In Butler v. WinCo Foods, LLC, — Fed. App’x —, 2015 WL 3377837 (May 26, 2015), the plaintiff had challenged the defendant grocery store’s service animal policy. After the store offered the plaintiff an individual exception to the policy, the District Court dismissed the case as moot. In today’s decision, the Ninth Circuit reversed, holding that WinCo had not met its burden to show that it was “‘absolutely clear’ that it ‘could not reasonably be expected’ to revoke the exception or continue to enforce the allegedly improper policy against” the plaintiff.
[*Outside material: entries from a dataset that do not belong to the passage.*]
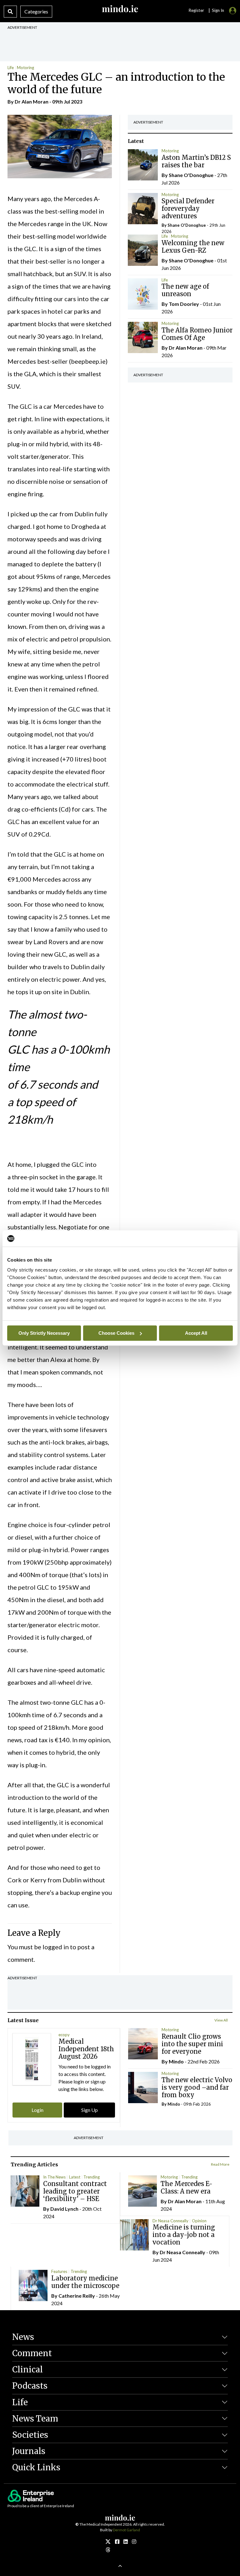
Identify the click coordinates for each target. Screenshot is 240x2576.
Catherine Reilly (76, 2296)
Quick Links (36, 2467)
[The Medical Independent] (134, 2541)
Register (196, 10)
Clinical (27, 2369)
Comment (32, 2353)
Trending (91, 2176)
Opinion (199, 2220)
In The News (54, 2176)
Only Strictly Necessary (44, 1333)
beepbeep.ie (88, 361)
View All (221, 2020)
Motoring (25, 67)
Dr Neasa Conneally (170, 2220)
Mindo (176, 2061)
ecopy (64, 2034)
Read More (220, 2164)
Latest (74, 2176)
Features (59, 2271)
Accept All (196, 1333)
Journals (28, 2451)
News (23, 2337)
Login (37, 2110)
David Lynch (64, 2209)
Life (11, 67)
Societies (30, 2435)
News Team (35, 2418)
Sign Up (89, 2110)
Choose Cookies (116, 1333)
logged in (55, 1947)
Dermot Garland (126, 2530)
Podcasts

WinCo proffers the declaration of its manager, Steve Behn, who states that a memorandum is posted in the breakroom informing employees of the exception; that employees are being trained to grant Butler the exception; and that WinCo “has no intention of revoking the exception to the policy.” However, WinCo’s allegedly improper service animal policy remains in place, and WinCo maintains the position that the policy need not be changed. And, although WinCo employees are presently being trained to grant Butler an exception to the policy, it is not “absolutely clear” that such training cannot reasonably be expected to cease.
Butler, slip op. at 3.
Congratulations to Amy Vandeveld, the plaintiff’s attorney. CREEC wrote an amicus brief in support of Ms. Butler, which was joined by our friends at the American Association of People with Disabilities, The Disability Law & Advocacy Center of Tennessee, the Disability Rights Education And Defense Fund, Disability Rights Texas, the Judge David L. Bazelon Center For Mental Health Law, and Legal Aid Society – Employment Law Center.